Your objective – Repeat the records below exactly, beginning at the first line and finishing with the line that contains "Click the file-arrow".
START Input data
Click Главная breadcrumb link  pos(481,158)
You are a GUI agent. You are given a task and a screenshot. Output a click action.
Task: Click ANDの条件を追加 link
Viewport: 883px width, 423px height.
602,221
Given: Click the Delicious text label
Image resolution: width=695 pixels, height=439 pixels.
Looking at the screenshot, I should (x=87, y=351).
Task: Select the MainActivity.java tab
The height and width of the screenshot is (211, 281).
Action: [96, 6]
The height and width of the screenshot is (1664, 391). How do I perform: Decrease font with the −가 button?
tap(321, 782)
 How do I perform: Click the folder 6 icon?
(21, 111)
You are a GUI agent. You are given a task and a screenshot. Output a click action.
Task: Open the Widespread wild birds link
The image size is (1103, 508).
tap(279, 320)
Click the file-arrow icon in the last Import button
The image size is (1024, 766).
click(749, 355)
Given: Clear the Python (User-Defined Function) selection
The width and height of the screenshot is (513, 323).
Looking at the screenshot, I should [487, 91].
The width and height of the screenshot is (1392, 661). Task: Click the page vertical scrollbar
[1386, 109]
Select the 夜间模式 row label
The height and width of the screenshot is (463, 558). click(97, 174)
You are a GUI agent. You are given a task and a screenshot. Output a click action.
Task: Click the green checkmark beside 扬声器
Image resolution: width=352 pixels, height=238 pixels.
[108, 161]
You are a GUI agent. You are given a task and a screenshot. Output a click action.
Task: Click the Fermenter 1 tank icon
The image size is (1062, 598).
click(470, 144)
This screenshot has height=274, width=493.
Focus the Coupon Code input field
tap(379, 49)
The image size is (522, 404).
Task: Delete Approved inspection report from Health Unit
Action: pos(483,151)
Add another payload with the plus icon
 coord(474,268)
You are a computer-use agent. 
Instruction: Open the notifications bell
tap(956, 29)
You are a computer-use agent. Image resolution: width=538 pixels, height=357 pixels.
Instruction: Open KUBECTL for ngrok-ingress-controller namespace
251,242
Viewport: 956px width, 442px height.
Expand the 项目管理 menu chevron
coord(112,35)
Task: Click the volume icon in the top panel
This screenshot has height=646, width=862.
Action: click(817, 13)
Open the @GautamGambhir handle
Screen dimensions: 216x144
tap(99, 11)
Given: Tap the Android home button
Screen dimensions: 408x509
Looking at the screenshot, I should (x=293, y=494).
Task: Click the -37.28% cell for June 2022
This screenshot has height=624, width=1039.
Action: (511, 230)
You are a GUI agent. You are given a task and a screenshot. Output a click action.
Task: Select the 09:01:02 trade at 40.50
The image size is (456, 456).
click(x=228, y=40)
END Input data
Written answer –
Click Главная breadcrumb link  pos(481,158)
You are a GUI agent. You are given a task and a screenshot. Output a click action.
Task: Click ANDの条件を追加 link
Viewport: 883px width, 423px height.
602,221
Given: Click the Delicious text label
Image resolution: width=695 pixels, height=439 pixels.
Looking at the screenshot, I should (x=87, y=351).
Task: Select the MainActivity.java tab
The height and width of the screenshot is (211, 281).
Action: [96, 6]
The height and width of the screenshot is (1664, 391). How do I perform: Decrease font with the −가 button?
tap(321, 782)
 How do I perform: Click the folder 6 icon?
(21, 111)
You are a GUI agent. You are given a task and a screenshot. Output a click action.
Task: Open the Widespread wild birds link
The image size is (1103, 508).
tap(279, 320)
Click the file-arrow icon in the last Import button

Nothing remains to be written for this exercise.